2. A qui s’adressent les paroles de Britanicus ?

Les paroles de Britanicus s’adressent à Junie et aux spectateurs. Les


paroles Junie sont à la fois destinées aux spectateurs, elles nous rappellent
la situation, elle doit aussi, à l’insu de Britannicus, jouer le rôle que lui a
imposé Néron. Donc ses paroles s’adressent à Néron et Britanicus.
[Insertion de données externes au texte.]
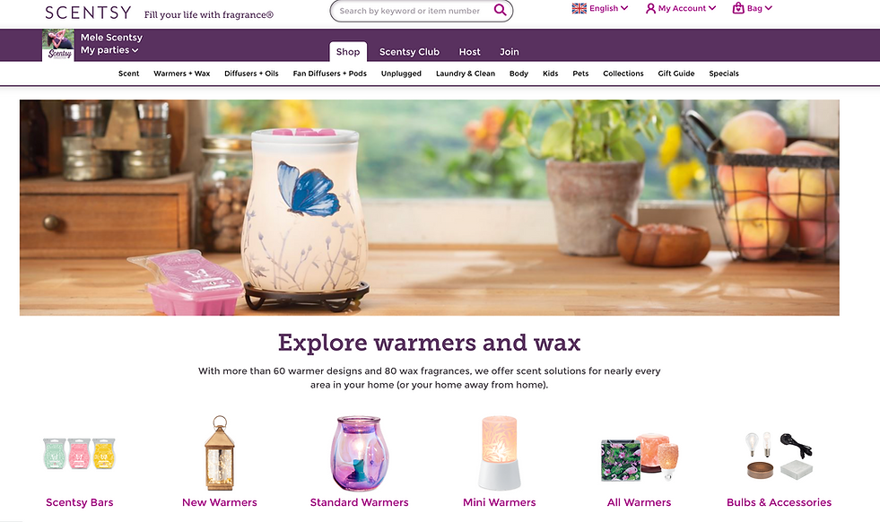Open the shopping Bag icon

[738, 8]
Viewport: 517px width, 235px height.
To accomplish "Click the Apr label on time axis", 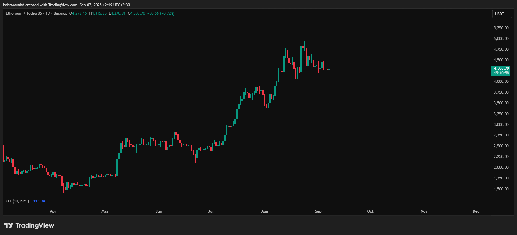I will (x=53, y=211).
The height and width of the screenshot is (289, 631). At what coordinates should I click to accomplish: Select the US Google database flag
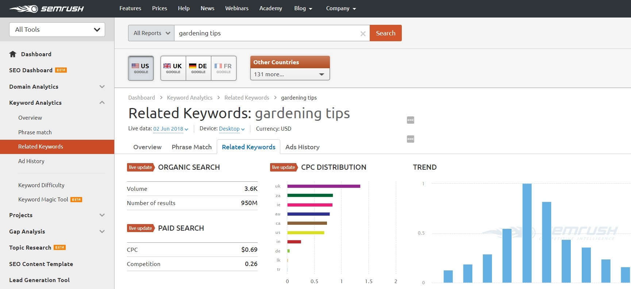(141, 68)
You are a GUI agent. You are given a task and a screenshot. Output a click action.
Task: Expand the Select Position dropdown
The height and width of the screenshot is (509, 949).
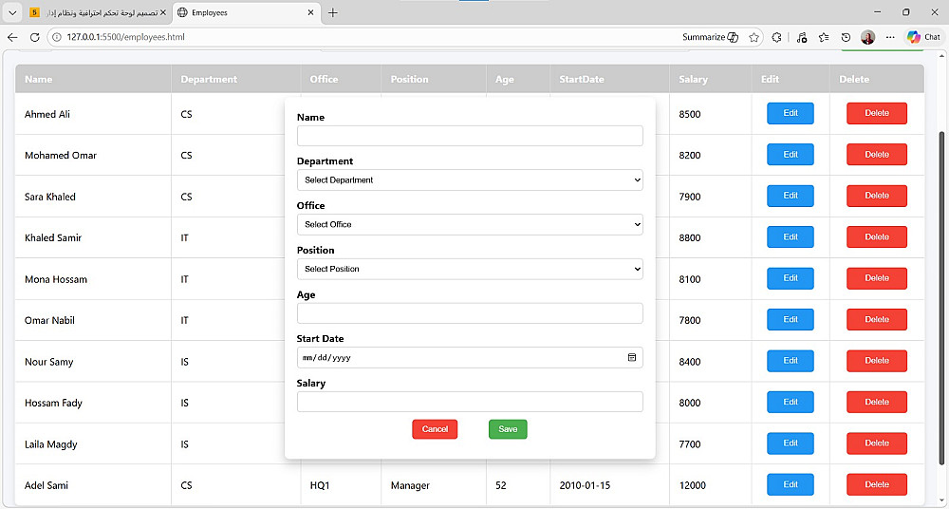470,269
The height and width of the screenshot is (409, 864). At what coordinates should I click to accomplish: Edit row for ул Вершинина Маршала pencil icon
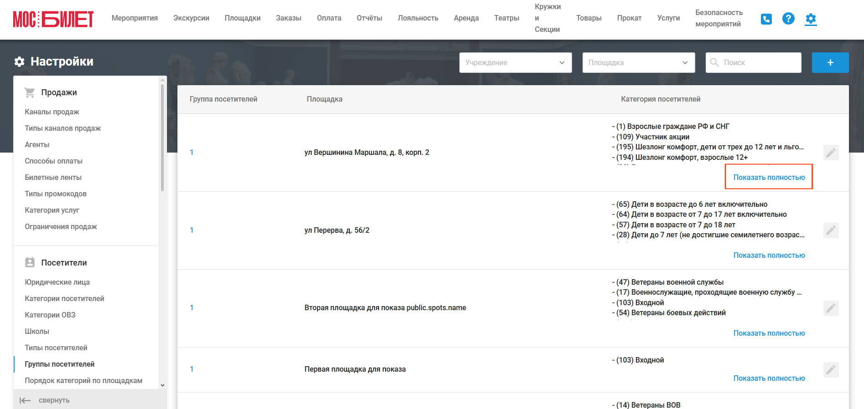point(831,153)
Elles
ont un double sens.
3. Pourquoi cette scène est-elle particulièrement tragique ?
La scène 6 de l’acte 2 de Britanicus reproduit la structure tragique
traditionnelle, celle de la tragédie grecque, dans laquelle un personnage,
croyant trouver le bonheur, rencontre le malheur, étant à la merci d’une
puissance supérieure qui travaille à sa perte à son insu.
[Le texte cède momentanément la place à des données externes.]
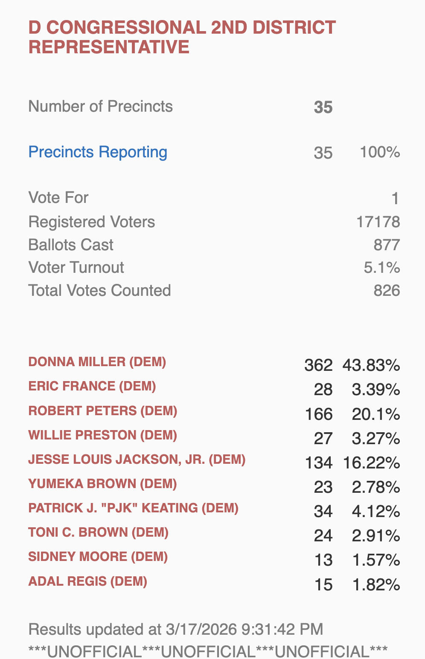This screenshot has height=659, width=425.
Task: Click the D Congressional 2nd District Representative heading
Action: [x=182, y=37]
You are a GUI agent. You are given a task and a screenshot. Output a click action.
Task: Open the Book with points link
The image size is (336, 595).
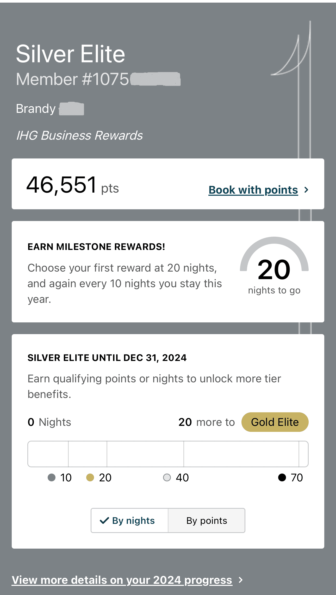coord(253,190)
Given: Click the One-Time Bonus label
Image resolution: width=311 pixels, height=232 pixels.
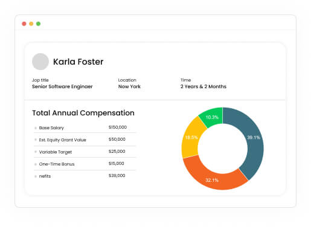Looking at the screenshot, I should [57, 164].
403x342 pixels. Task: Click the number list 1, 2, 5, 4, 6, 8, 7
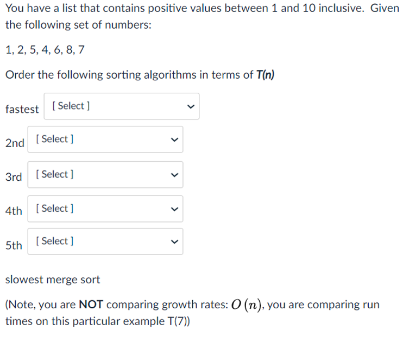[x=45, y=50]

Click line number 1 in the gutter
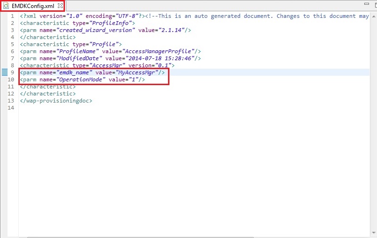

Ainsi, dans sa structure, la scène 6 met en place l’empereur tout puissant Néron,
qui veut par jalousie, faire souffrir son rival, et transformer en scène de rupture
ce qui devait être un rendez-vous amoureux : Britannicus arrive devant Junie
tout heureux du rendez-vous amoureux que lui a ménagé Narcisse, ignorant que
la rencontre est un piège, et il va d’abord « jouer » lui aussi, mais jouer un jeu
précieux, faisant comme s’il doutait de l’attachement de Junie pour lui, et
s’attendant, comme d’ordinaire dans ces scènes d’amour convenues à ce que la
femme aimée lui donne de nouveaux témoignages de son attachement : ainsi le
tragique vient précisément d’une part que, s’attendant à un duo amoureux
que ne veut ni ne peut absolument pas jouer Junie, il sera complètement
refroidi par son attitude pour le moins réservée, et que d’autre part, il sera
amené, pour faire ces galanteries, à prononcer des mots qui vont le mettre
en danger.
Le tragique du personnage de Britannicus est donc double : d’une part il est
l’artisan de sa propre perte, mais aussi il est la victime d’une « catastrophe »
jouée par Junie sous la contrainte de Néron.
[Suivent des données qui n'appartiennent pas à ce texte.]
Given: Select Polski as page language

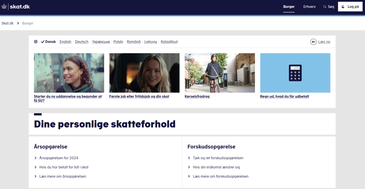Looking at the screenshot, I should [118, 42].
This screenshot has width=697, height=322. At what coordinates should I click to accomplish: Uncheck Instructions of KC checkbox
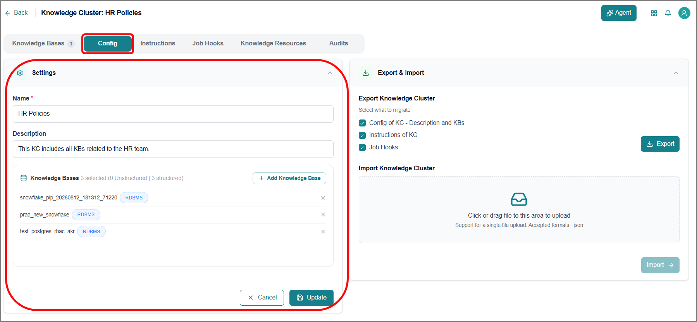362,135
Nous voyons par là comment Britannicus est conforme à ce que dit Aristote
du personnage tragique qui, pour exciter terreur et pitié, ne doit être ni tout à
fait bon ni tout à fait méchant. Il en est ici exactement de même, car le
véritable tragique de Britannicus est qu’il doit sa perte à son aveuglement.
Le tragique propre de Junie est donc d’abord de se trouver partagée entre
deux désirs contradictoires : assurer le salut de Britannicus (et donc lui
dissimuler son amour), ou ne pas le faire douter de la réalité de cet amour (et
donc provoquer sa perte). Si elle le sauve, c’est qu’elle perd son amour.
Le second aspect du tragique de Junie consiste à essayer de le sauver, et à ne
pas être comprise dans ses efforts pour le sauver.
Junie incarne donc elle aussi, mais dans une moindre mesure, les deux
aspects principaux du tragique : un écartèlement entre deux désirs
incompatibles, et une action qui, au lieu d’assurer le salut des deux amants va
provoquer leur perte.
Le personnage de Néron incarne dans la scène 6 de l’acte II, où il se dévoile
sans apparaître, puisqu’il en est en quelque sorte le dramaturge, les
principaux aspects du tragique racinien : l’impossible libération de l’ordre
ancien, la fatalité qui consiste à être agi, alors qu’on croit agir, enfin la nécessité
de justifier par un crime la cruauté d’un dieu qui n’aime pas sa créature.
C'est une situation dramatique à fonction cathartique : elle exerce la
crainte et la pitié : les héros sont impuissants mais pas inactifs. Mais
quoiqu'ils fassent, cela n'empêche pas la fatalité.